Epidiolex received approval from the Food and Drug Administration (FDA) earlier this year but the Drug Enforcement Agency (DEA)’s decision was the last barrier to reaching patients with Lennox-Gastaut and Dravet syndrome.
With Epidiolex containing an active ingredient produced by the cannabis plant, it was a regulatory grey area whether the drug would be able to reach patients.
Under DEA scheduling, cannabis is listed as a Schedule I drug – which states that the drug has no accepted medical use and a high potential for abuse. The DEA decided that Epidiolex would be marked as a schedule V drug.

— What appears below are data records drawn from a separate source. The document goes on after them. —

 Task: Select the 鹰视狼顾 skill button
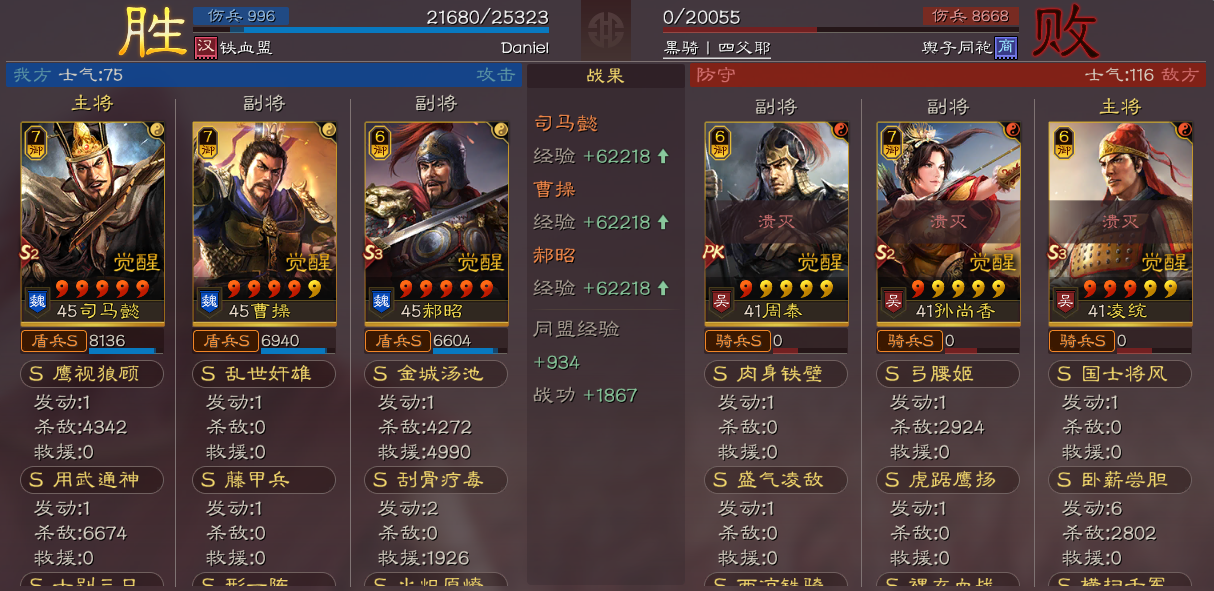coord(92,374)
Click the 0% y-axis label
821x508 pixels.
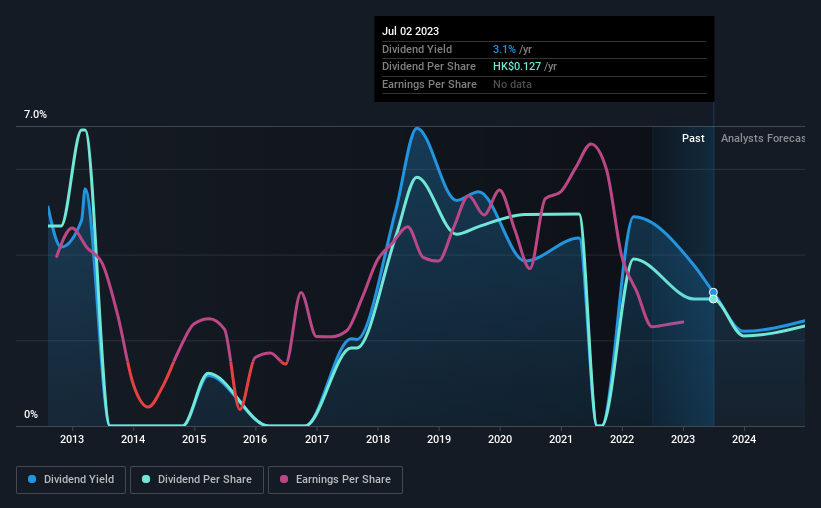click(x=31, y=414)
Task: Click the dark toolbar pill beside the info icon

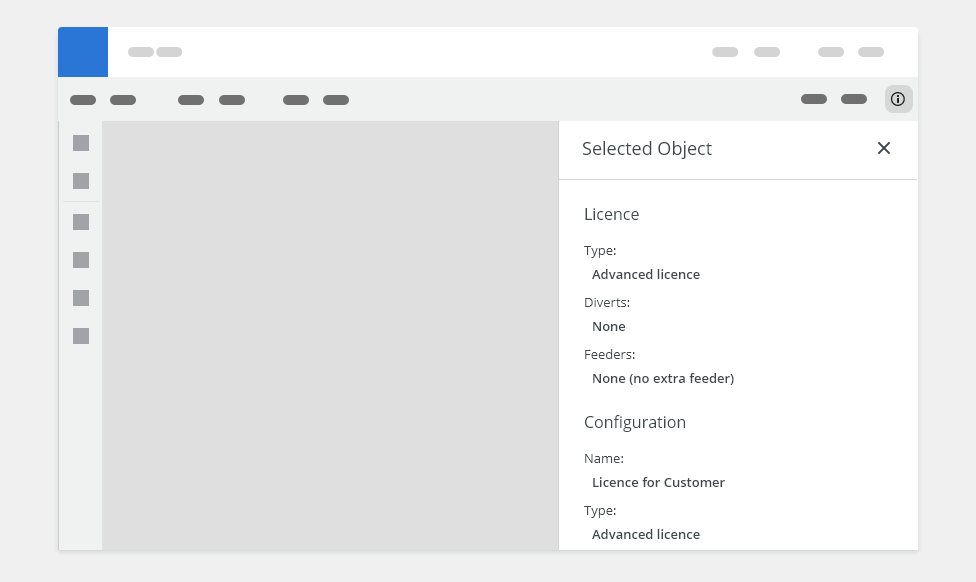Action: tap(854, 99)
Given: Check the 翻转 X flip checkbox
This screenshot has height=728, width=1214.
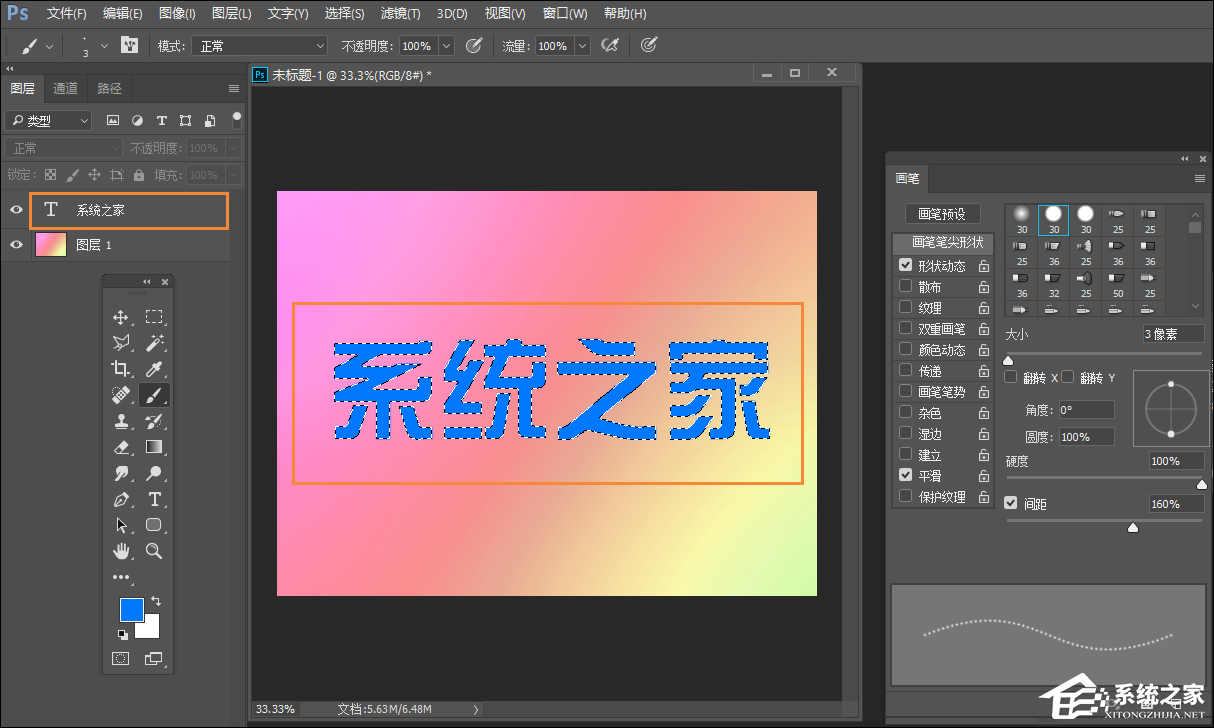Looking at the screenshot, I should click(1011, 377).
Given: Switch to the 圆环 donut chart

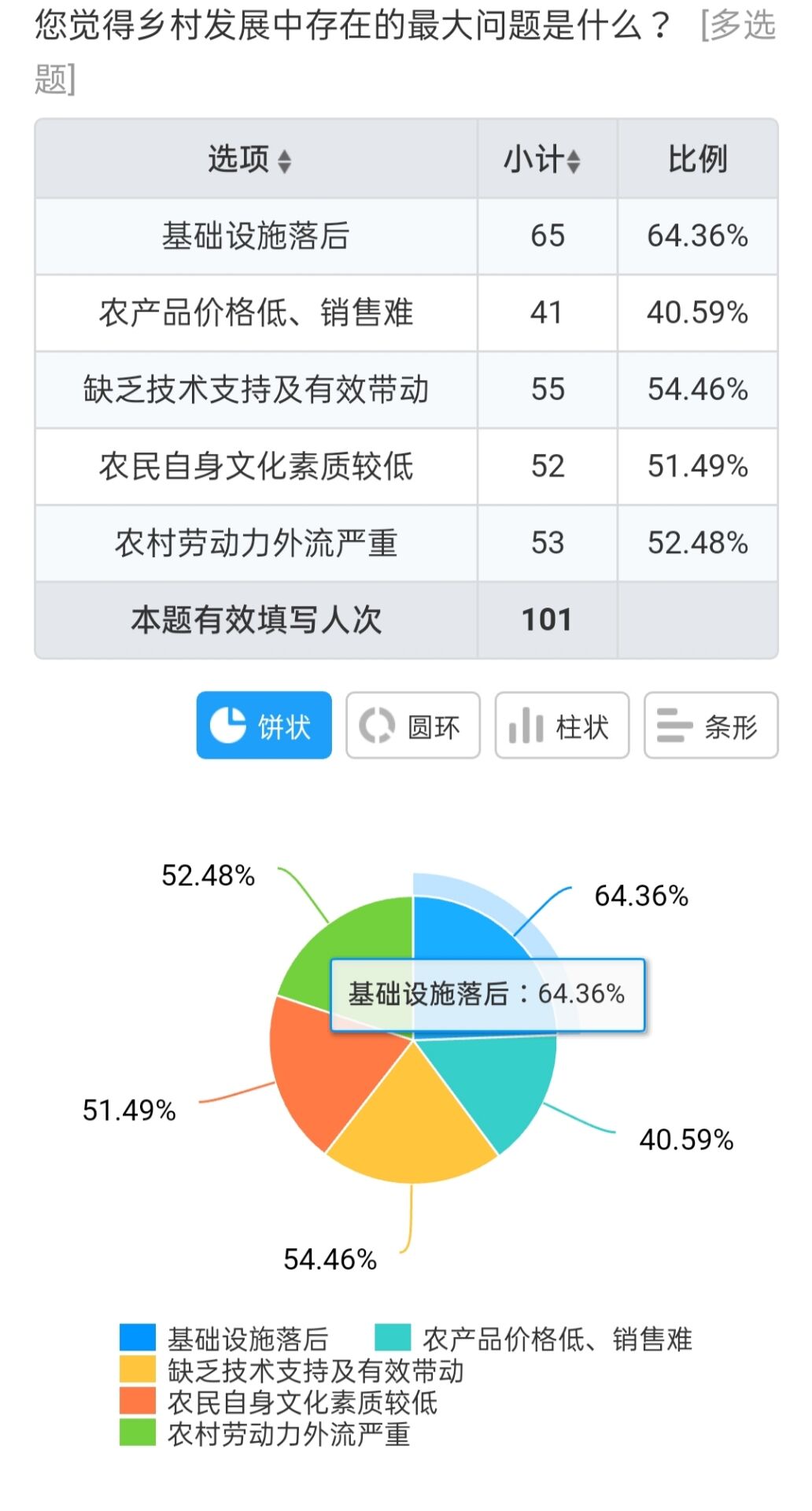Looking at the screenshot, I should coord(412,725).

However, in its press release on the matter, the DEA made clear that this is an exceptional case and has no impact on the scheduling for cannabis and broader cannabidiol (CBD) products: “Marijuana and CBD derived from marijuana remain against the law, except for the limited circumstances that it has been determined there is a medically approved benefit. In those instances, such as here, the drug will be made appropriately available to the public for medical use.”
GW Pharmaceuticals revealed that the DEA’s decision would see the product made available within six weeks.
The Epilepsy Foundation welcomed the news, releasing a statement reading: “The DEA's rescheduling of Epidiolex, the first-ever drug derived from CBD approved to treat Dravet and Lennox-Gastaut syndromes, is a tremendous milestone for some of these most vulnerable individuals who now may have access and hope of gaining better seizure control.”
GW Pharma plans to expand the range of indications that Epidiolex holds to treat such as diseases as tuberous sclerosis complex. Analysts predict the drug will be a financial success for the company, with a global peak sales prediction of over $1bn (€862m) by 2026.